Richtigstellung zur Alkoholkontrollenanordnungsbefugnis (Allgemeines Forum)

Ralle622, Bonn, Dienstag, 07.06.2011, 17:19 (vor 5417 Tagen) @ Abi

Letzteres ist bei Alkoholkonsum im Straßenverkehr (fast) immer gegeben, d.h. es darf natürlich eine Blutprobe durchgeführt werden, wenn der Polizist eine Fahne riecht oder wenn der Fahrer anderweitig im Verkehr auffällig geworden ist.

NEIN, es gab ein BGH Urteil, daß eine Blutprobe nicht zulässig ist, weil es als "Körperverletzung" gewertet wird!
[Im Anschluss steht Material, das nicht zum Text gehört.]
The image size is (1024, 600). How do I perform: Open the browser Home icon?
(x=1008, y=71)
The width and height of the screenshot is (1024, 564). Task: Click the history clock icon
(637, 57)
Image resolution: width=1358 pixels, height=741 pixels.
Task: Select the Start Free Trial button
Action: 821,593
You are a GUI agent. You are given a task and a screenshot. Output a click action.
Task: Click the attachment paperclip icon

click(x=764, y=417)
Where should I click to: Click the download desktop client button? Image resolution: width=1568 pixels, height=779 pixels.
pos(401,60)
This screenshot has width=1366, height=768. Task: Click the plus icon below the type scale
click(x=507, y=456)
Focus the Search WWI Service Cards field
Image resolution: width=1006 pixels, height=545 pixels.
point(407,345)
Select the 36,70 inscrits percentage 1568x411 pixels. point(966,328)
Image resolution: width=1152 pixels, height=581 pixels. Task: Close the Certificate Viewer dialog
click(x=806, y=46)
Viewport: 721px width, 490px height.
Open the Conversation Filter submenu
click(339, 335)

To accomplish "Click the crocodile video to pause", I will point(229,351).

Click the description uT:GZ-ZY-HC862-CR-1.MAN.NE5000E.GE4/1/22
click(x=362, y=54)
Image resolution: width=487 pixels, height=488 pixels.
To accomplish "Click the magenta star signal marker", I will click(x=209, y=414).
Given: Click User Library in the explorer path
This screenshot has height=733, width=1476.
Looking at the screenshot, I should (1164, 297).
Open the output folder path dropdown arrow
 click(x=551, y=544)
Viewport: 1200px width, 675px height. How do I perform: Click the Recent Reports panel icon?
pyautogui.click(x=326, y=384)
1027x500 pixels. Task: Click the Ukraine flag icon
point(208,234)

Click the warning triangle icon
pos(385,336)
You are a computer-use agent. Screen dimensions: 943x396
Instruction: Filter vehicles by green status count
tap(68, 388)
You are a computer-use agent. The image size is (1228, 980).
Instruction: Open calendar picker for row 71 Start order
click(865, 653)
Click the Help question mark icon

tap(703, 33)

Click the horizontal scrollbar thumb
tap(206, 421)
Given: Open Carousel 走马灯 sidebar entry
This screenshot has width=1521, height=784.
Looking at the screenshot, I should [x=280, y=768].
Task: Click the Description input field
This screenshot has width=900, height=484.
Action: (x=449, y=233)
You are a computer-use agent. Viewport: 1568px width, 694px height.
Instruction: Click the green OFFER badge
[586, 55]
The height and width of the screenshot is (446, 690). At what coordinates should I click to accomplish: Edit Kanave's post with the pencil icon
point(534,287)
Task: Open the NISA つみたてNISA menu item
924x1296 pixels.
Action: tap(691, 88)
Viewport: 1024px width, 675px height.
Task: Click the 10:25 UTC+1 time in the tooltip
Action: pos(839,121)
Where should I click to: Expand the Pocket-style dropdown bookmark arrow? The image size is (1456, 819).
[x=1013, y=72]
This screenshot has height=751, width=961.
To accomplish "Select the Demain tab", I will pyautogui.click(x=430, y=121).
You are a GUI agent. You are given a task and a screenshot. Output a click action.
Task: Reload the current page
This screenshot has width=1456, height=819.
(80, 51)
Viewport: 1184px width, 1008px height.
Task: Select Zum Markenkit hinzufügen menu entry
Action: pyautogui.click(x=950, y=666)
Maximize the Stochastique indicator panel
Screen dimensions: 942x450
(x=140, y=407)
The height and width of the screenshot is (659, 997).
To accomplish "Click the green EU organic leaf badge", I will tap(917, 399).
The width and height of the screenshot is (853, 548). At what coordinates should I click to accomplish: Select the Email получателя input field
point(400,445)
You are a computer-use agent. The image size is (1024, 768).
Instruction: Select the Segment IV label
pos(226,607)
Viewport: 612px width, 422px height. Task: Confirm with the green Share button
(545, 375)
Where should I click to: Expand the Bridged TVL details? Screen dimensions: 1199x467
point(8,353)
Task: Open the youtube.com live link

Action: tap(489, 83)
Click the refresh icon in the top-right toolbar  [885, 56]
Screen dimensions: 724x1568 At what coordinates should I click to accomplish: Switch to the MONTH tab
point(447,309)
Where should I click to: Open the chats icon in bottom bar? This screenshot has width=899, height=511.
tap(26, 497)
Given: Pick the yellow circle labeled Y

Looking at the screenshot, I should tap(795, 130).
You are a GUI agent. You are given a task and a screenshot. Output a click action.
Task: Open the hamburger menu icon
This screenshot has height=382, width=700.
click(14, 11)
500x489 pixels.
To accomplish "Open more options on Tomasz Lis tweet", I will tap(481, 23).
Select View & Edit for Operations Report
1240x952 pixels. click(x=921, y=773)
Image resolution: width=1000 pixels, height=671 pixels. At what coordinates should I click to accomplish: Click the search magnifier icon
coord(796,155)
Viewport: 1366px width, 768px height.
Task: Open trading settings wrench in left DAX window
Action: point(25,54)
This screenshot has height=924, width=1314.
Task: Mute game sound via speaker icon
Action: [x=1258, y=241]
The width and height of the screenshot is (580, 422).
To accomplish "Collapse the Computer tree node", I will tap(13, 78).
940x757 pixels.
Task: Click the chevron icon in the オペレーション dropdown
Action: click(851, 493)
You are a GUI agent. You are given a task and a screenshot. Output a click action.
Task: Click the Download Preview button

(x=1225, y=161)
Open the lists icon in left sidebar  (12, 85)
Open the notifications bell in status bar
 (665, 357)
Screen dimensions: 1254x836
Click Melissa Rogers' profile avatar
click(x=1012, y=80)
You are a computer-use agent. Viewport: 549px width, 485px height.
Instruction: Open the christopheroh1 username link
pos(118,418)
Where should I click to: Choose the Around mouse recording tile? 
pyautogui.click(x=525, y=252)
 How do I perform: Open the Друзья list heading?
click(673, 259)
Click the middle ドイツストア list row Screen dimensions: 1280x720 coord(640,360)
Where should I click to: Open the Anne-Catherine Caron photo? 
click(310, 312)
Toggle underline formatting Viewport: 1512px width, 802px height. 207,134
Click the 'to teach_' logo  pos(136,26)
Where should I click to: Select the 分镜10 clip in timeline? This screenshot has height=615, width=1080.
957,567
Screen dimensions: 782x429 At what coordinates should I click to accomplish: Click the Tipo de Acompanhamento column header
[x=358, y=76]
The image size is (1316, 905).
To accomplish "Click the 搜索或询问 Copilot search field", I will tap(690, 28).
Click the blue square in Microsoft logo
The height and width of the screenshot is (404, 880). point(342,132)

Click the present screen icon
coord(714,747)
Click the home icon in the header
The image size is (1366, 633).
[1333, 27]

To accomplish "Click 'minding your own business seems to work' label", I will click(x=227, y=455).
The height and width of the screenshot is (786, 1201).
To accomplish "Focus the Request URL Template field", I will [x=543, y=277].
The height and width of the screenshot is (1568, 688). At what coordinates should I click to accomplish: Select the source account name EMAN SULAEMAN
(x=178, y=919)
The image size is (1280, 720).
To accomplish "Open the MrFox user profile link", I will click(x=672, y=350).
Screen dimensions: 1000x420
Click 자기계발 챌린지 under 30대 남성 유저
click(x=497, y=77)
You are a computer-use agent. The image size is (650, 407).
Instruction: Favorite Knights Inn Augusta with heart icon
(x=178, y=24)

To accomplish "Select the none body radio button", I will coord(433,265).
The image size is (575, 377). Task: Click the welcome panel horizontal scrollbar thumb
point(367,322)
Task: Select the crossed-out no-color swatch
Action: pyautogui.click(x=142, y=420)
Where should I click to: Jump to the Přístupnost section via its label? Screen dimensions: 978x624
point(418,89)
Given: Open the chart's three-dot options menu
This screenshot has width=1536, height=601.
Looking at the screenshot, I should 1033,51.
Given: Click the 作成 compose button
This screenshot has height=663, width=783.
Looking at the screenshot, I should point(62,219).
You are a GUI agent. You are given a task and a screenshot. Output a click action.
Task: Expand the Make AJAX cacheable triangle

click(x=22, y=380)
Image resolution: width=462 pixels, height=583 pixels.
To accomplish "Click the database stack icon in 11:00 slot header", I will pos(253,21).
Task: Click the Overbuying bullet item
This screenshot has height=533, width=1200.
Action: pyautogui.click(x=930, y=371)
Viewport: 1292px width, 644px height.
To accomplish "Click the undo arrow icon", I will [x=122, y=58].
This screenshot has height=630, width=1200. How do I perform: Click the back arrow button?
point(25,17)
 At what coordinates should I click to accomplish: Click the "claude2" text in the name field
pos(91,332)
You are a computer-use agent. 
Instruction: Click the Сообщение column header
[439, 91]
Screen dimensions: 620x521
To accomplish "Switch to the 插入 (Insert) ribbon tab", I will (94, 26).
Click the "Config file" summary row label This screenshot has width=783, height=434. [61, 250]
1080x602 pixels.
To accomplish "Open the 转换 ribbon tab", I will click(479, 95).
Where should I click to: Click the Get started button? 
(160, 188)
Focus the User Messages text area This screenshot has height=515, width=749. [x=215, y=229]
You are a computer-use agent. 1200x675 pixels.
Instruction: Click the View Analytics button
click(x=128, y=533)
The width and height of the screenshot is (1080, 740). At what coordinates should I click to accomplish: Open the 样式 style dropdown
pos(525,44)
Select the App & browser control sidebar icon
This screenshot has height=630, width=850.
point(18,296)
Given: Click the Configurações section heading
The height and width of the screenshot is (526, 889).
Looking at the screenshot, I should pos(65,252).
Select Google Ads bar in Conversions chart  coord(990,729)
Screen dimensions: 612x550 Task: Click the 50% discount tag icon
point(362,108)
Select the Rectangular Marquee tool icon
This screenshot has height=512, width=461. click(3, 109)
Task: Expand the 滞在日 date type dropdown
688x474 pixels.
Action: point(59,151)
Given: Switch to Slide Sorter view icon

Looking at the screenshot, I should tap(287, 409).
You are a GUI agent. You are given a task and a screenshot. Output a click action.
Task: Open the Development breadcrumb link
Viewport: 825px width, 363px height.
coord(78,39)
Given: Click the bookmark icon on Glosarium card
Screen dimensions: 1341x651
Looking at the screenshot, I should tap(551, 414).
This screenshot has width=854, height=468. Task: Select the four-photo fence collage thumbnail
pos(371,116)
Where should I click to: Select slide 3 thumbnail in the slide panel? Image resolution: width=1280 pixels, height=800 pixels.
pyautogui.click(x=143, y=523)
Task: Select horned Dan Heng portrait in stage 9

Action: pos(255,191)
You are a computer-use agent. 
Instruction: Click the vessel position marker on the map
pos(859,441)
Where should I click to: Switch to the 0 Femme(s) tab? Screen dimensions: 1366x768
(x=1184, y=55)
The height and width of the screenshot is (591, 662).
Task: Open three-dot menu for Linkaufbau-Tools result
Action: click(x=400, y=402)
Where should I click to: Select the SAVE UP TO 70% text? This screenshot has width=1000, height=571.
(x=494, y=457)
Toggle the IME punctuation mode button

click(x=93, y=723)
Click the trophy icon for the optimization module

Diese Rechtsansicht ist in der Tat richtig (auch wenn ich grade keine BGH-Entscheidung finde). Die Blutprobe muss von einem Richter angeordnet werden, es sei denn eine Gefährdung des Untersuchungsergebnisses droht, was aber dank Rückrechnungsmöglichkeiten und gerichtlichem Bereitschaftsdienst seltenst der Fall ist.

Lässt die Polizei dennoch gegen den Willen des Fahrers eine Blutprobe durchführen, handelt es sich sogar um Körperverletzung im Amt (höherer Strafrahmen als "einfache" Körperverletzung).

Eine ganz Frage ist, ob dieser Richtervorbehalt rechtspolitisch sinnvoll ist. Der Richter verlässt sich ja doch auf die Angaben der Polizei - was soll er auch sonst machen: Persönlich vorbeikommen? Undenkbar - die Gerichte ächzen ohnehin schon unter massivem Personalmangel. Es werden daher schon seit geraumer Zeit immer wieder Stimmen laut, bei Blutalkoholkontrollen den Richtervorbehalt abzuschaffen.